[Collected data]

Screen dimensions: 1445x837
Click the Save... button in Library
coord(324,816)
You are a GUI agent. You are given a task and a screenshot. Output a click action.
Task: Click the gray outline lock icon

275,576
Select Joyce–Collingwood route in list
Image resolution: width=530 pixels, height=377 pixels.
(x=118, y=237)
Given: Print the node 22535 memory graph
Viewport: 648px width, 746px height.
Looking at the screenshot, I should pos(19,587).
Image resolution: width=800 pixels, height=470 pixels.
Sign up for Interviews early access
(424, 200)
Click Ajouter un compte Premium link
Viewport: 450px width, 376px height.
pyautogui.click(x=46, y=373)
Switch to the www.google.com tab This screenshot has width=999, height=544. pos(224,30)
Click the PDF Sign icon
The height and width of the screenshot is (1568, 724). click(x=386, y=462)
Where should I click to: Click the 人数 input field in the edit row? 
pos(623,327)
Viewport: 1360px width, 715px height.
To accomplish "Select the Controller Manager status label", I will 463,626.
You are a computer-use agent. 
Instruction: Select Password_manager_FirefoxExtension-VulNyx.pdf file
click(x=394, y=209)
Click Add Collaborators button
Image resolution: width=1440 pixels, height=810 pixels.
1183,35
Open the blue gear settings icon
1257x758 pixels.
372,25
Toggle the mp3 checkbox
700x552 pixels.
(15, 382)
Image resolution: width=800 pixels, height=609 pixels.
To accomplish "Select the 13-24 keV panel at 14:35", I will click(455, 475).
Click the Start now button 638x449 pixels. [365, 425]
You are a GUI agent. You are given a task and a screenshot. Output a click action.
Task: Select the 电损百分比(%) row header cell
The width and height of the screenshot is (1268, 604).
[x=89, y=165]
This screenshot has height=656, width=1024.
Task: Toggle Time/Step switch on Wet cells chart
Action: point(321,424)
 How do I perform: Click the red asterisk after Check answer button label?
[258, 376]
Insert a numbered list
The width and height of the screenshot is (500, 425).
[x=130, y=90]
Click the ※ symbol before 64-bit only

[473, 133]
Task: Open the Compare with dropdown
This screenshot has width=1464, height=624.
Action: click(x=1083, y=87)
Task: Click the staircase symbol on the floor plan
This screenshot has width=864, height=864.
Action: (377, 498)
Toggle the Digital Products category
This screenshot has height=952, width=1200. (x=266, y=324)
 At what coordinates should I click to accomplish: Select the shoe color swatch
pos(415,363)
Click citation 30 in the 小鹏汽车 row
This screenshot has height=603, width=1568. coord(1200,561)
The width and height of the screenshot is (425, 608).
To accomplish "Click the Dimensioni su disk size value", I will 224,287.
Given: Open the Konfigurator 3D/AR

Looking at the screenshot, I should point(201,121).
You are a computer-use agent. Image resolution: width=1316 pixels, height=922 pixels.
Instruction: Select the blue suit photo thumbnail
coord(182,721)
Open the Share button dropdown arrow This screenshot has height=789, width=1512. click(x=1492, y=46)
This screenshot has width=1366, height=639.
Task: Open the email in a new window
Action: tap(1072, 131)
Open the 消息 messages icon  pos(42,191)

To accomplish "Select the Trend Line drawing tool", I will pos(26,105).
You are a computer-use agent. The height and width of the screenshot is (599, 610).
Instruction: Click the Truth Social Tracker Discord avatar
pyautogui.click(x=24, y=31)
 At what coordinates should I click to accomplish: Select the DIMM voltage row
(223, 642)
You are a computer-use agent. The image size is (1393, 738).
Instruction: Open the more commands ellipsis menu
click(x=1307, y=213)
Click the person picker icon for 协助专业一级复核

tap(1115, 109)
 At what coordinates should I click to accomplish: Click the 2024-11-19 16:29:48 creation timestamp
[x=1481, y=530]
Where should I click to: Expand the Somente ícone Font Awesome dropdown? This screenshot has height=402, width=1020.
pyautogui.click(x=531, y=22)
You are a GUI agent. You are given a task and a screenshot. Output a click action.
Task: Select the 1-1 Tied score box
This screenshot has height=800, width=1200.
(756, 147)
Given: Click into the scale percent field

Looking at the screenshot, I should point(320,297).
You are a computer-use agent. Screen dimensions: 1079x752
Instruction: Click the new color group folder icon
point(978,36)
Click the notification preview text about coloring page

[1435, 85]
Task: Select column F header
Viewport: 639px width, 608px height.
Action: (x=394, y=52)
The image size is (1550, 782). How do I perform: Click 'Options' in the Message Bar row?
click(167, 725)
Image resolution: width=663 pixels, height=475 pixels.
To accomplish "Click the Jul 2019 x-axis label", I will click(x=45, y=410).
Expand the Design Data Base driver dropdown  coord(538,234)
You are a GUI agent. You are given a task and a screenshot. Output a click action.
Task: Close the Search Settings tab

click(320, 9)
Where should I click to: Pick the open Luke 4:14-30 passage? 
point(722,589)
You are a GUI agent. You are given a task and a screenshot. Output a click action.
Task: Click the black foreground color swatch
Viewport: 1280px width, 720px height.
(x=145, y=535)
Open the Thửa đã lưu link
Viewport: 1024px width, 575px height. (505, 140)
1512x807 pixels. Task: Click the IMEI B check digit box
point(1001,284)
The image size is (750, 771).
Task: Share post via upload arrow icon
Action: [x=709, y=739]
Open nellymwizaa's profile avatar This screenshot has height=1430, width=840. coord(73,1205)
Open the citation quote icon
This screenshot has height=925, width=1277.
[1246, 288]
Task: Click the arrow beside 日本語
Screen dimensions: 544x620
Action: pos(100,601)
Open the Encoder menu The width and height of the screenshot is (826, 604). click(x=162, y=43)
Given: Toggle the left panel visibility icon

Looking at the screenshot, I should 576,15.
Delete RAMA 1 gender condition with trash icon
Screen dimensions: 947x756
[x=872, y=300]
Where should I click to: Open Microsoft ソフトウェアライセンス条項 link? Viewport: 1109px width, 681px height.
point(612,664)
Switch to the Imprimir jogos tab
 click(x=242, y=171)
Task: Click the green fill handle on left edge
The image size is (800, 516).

__DESCRIPTION OF THE TASK__:
Whenever the word "header" shows up in a line above, copy that line.

__REPLY__:
Task: Select the 电损百分比(%) row header cell
Task: Select column F header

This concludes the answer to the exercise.